I have to deal with hundreds of little injuries and the fact that I want to leave everything to the last minute. I have to try and keep the house clean, if not tidy.

I quit biting my nails in February. I started eating healthily the August before. I quit smoking the March before that. March 2010.

Except, in August 2010, when I was starting Uni, and I hadn’t been properly enrolled, and my life looked like it was about to come crumbling down around my ears, and I couldn’t cope. I had a cigarette then.

Except in July 2011, when I discovered David had lied to me for about the 8th time and had been smoking again. I took his cigarettes from his hiding place and smoked about a third of one on the front step.

Except today. I’ve had a cold for two months.
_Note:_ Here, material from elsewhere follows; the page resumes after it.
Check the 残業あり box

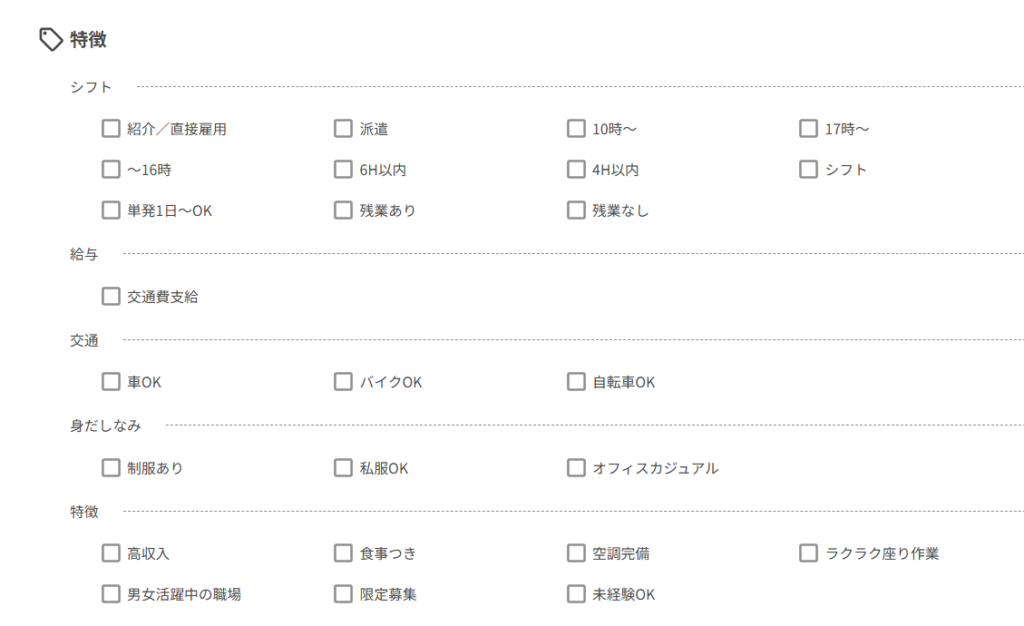pos(343,210)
My creative project needs to be scrapped and started again. I haven’t done the research for my research project that I needed to do. Whenever I come home I never do any work. I’ve skim-read one and a half books of the twenty-odd that I need to for my coursework.  Since I quit biting my nails I’ve put on a stone and a half. Half my family is ill or depressed, and I have no friends (in real life, the sort of friends whose house I could go to or who I could phone up).

 

Last night, lying in the bath sniffling with the cold and crying because I –can’t cope- I decided it would be okay to have a cigarette. All day today, I’ve been fighting the idea, and then, half an hour ago, I went in to the student shop in the Uni, bought ten Richmond Menthol King-size, and a box of Bluebell matches, and walking home from Uni, I smoked two of them.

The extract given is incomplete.